====== Supplied data

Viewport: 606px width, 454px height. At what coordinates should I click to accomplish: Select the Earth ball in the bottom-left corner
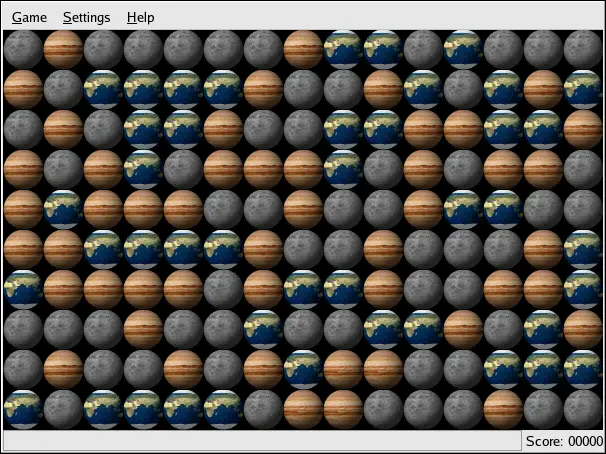(x=23, y=409)
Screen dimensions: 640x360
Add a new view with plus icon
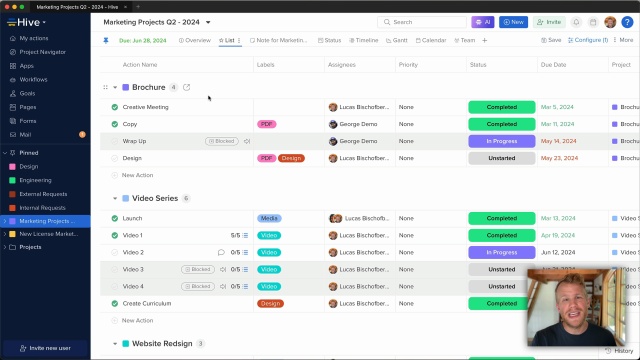click(x=484, y=40)
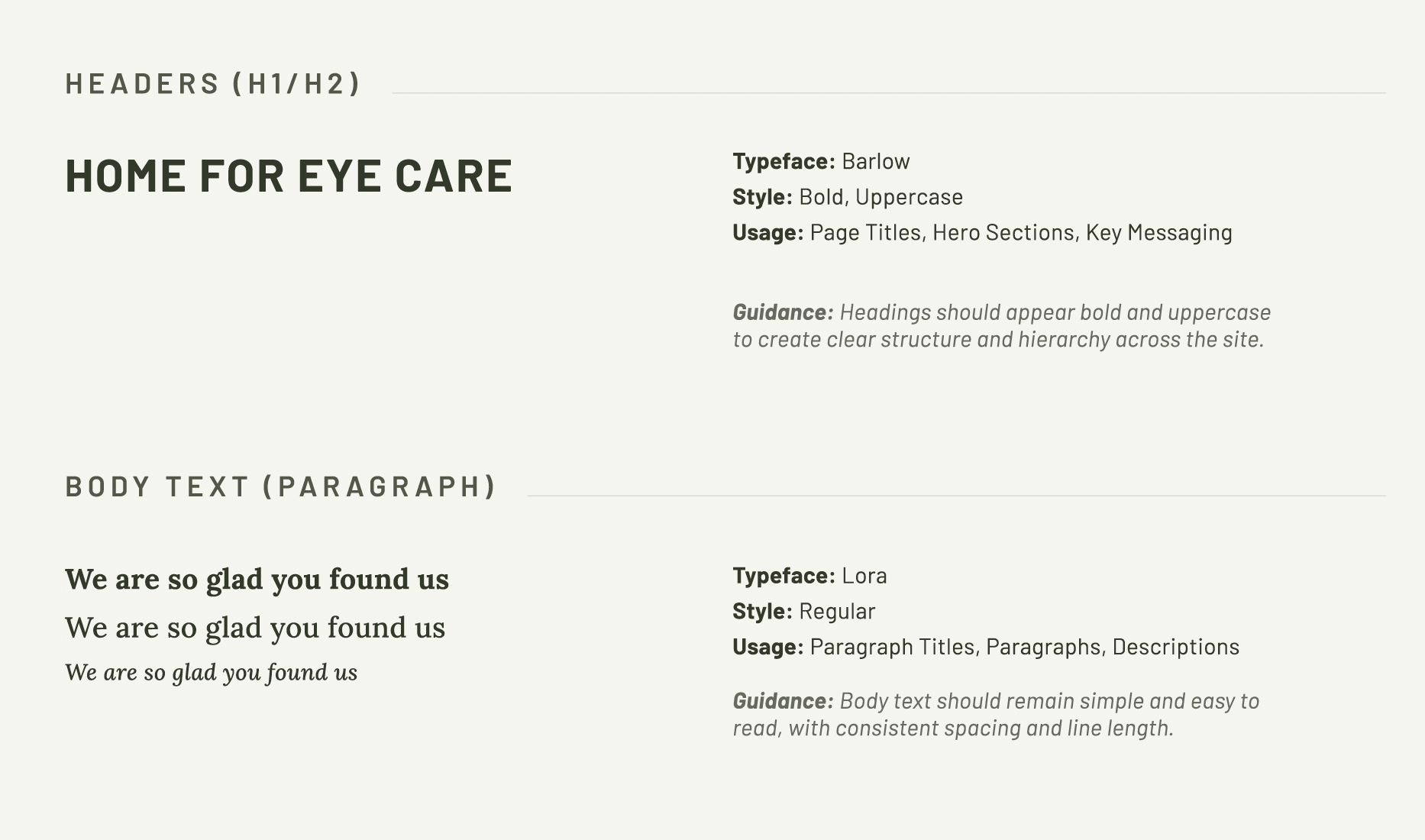Viewport: 1425px width, 840px height.
Task: Select the Typeface: Lora line
Action: (810, 576)

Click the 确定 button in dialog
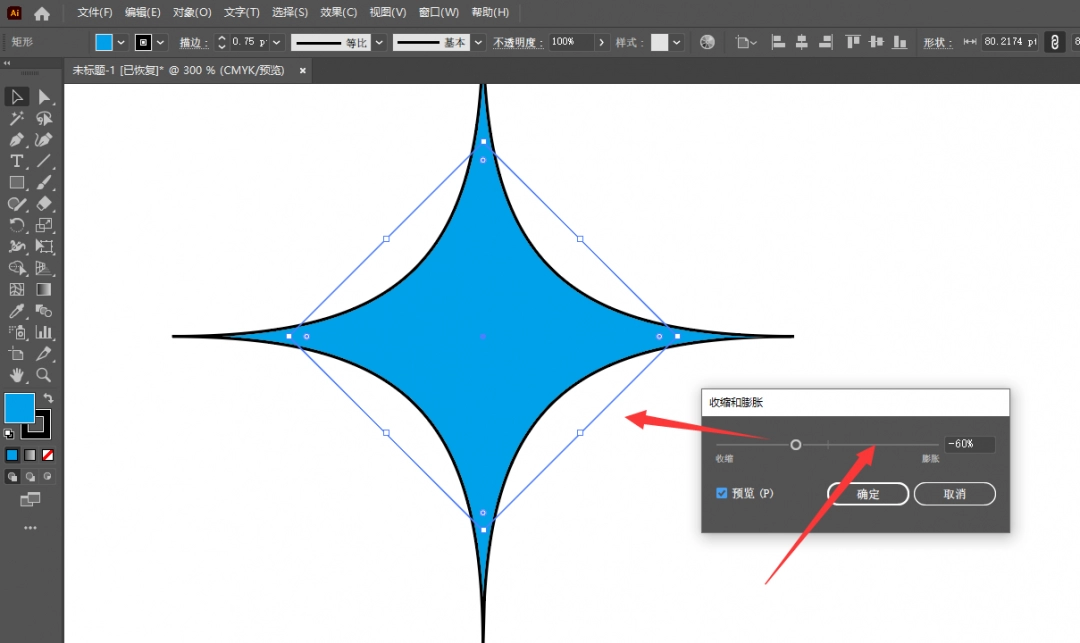click(x=868, y=494)
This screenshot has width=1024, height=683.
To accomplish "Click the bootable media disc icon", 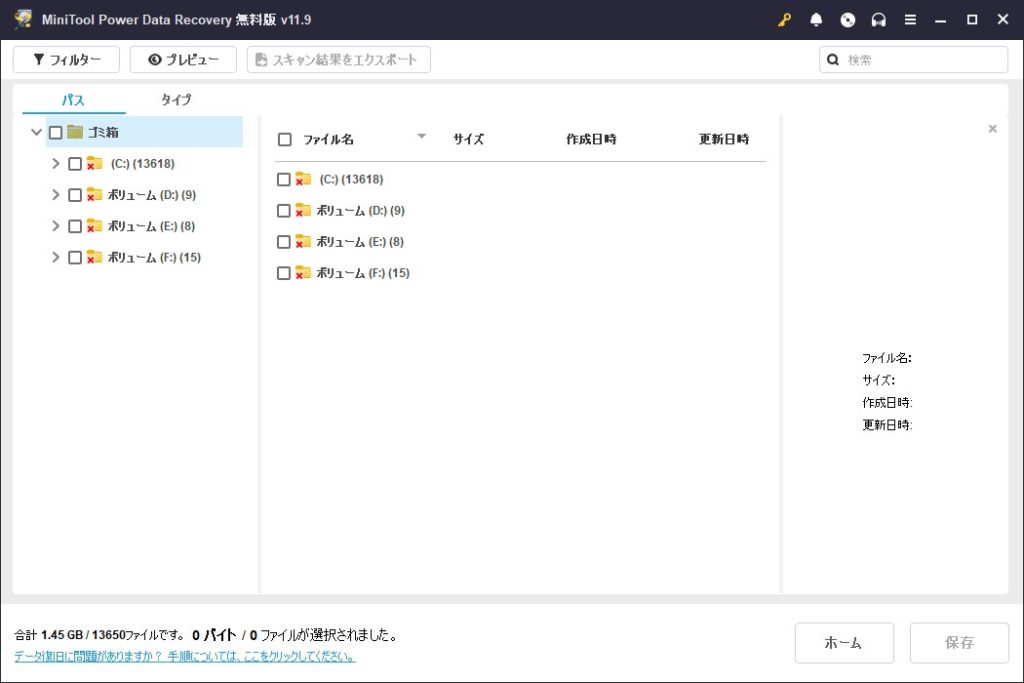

============

### Exercise goal
Omit each image and transcribe the remaining records word for word.

### Result of the task
Viewport: 606px width, 454px height. At what coordinates should I click to accomplish: Select the Earth ball in the bottom-left corner
(x=23, y=409)
Screen dimensions: 640x360
Add a new view with plus icon
click(x=484, y=40)
Viewport: 1425px width, 840px height.
Task: Select the Typeface: Lora line
Action: (810, 576)

Click the 确定 button in dialog
click(x=868, y=494)
This screenshot has width=1024, height=683.
To accomplish "Click the bootable media disc icon", 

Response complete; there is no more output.